◆ Exercise task ◆
Retype each line of the records below word for word, and leave the pictures out of your copy.

◆ Input for this task ◆
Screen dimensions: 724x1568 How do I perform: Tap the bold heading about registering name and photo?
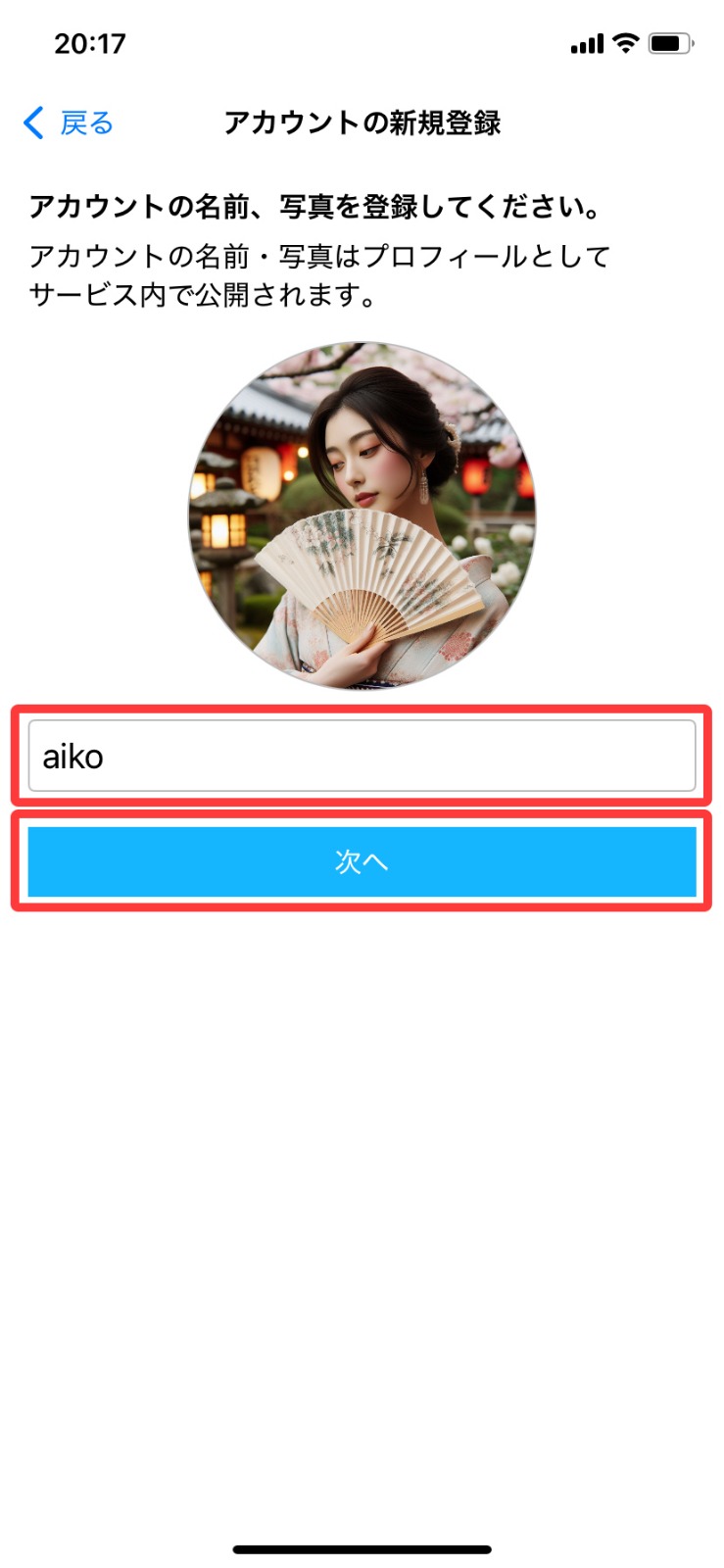pos(314,207)
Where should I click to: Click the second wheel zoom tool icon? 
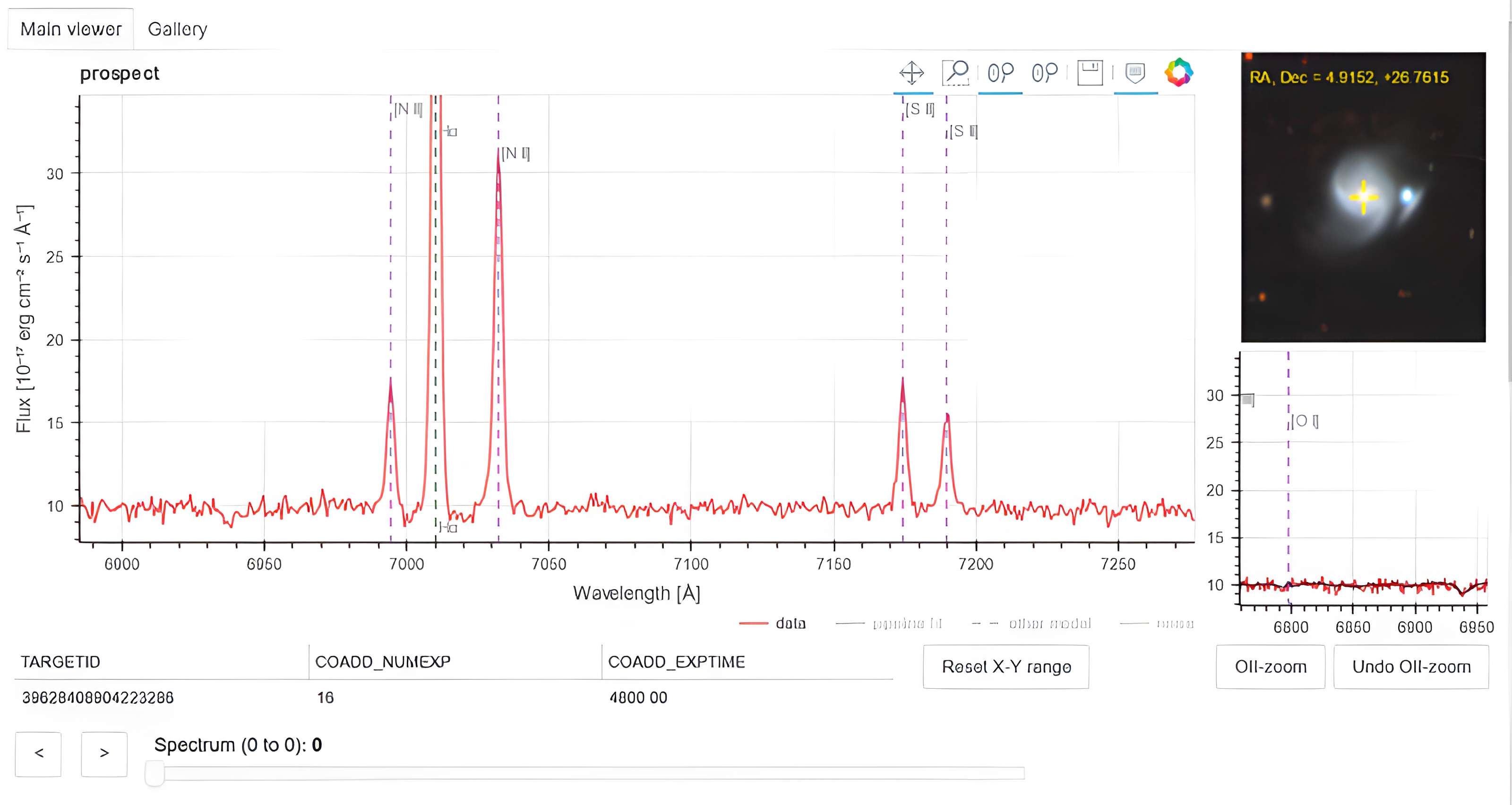pos(1044,73)
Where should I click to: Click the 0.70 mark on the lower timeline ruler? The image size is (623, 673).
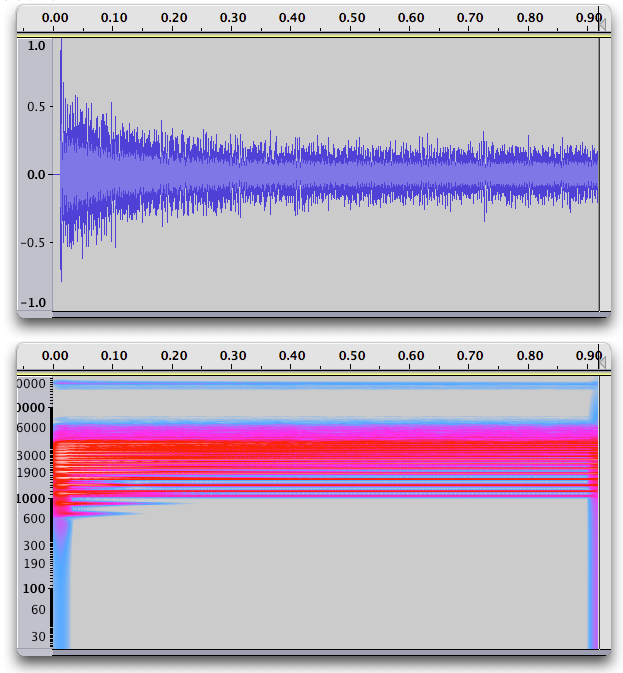click(x=470, y=355)
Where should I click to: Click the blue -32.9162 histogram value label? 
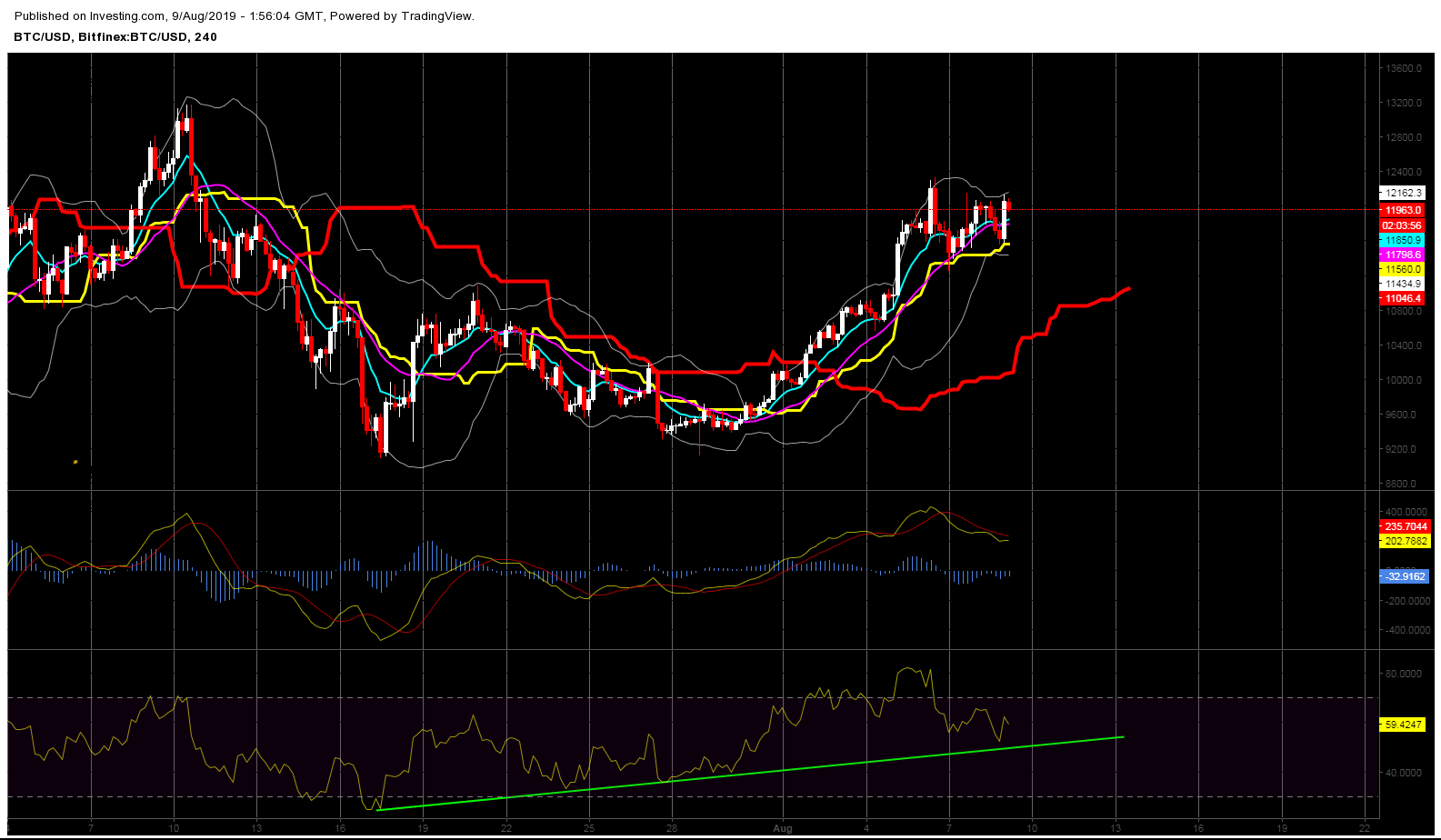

◆ Solved problem ◆
Screen dimensions: 724x1568 How do I perform: Tap the bold heading about registering name and photo?
pos(314,207)
Where should I click to: Click the second wheel zoom tool icon? 
pos(1044,73)
Where should I click to: Click the 0.70 mark on the lower timeline ruler? The image size is (623, 673).
click(x=470, y=355)
Where should I click to: Click the blue -32.9162 histogram value label? 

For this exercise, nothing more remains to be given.